= Guide to Reference =

Daniel Ayobami Obasa

Guide to Reference, published in 2008 as the online successor to Guide to Reference Books, was a selective guide to the best print and online reference sources. An editorial team of reference librarians and subject experts selected and annotated some 16,000 entries, which were organized by subject. It was a subscription database, published by the American Library Association, and was updated on an ongoing basis. It was intended as a resource for libraries when answering reference questions, planning library instruction, identifying items to purchase, and training staff.

The print edition was published regularly since 1902 by the American Library Association, and had been a staple of academic reference libraries throughout the United States. However, its popularity of use had dropped in recent years with the continued rise of electronic databases.

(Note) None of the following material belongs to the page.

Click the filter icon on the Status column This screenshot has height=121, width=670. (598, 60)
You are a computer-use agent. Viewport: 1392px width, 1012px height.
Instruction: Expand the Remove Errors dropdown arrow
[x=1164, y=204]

The online product was closed down on March 31, 2016.

==History==

The Guide was written in the first decade of the twentieth century by Alice Bertha Kroeger, head of the Library School at Drexel University in Philadelphia, Pennsylvania. She developed a 104-page volume meant to educate students and professionals within the library community. Filled with short articles and indexes to other publications for further reading, Kroeger used her book to “codify both the principles of education for reference librarianship and reference librarianship’s province of expertise” (Kieft, 331). It also included a series of indexes describing and evaluating reference publications on a variety of topics and was meant to help the aspiring librarian learn about the most useful and reliable reference sources available on the market. The American Library Association published her book as Guide to the Study and Use of Reference Books: A Manual for Librarians, Teachers and Students. Kroeger produced two editions, one in 1902 and a second in 1907.

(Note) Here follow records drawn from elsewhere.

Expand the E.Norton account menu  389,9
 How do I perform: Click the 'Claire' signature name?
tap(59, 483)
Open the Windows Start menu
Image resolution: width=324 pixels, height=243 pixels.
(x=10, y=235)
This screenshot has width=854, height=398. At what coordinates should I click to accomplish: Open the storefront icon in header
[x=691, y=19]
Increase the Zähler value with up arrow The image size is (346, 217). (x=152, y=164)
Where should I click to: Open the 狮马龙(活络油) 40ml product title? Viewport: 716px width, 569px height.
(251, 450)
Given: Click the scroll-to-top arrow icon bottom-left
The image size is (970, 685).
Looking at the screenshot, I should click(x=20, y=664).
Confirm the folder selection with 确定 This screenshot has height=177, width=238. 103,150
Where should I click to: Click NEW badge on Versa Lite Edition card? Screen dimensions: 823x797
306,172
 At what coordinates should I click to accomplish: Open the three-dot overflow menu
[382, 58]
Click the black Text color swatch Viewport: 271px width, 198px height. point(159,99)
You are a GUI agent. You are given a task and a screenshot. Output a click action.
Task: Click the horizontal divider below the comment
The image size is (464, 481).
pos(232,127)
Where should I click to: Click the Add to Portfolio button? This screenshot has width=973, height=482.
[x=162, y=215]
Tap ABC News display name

After Kroeger's death in 1909 the American Library Association asked Isadore Gilbert Mudge, head of the reference department for the library at Columbia University, to take over the project. Mudge started a trend at Columbia that would last for several decades, pushing their reference staff to essentially “lead four lives-as editors, administrators, collection builders, and front-line reference specialists” (Plotnik, 130). Much of the work for the Guide was accomplished alongside the normal reference work duties of collection development and assisting students and professors with their research requests. During this time the indexes on reference materials expanded and the book went through two title changes: New Guide to Reference Books in 1923 and Guide to Reference Books in 1929.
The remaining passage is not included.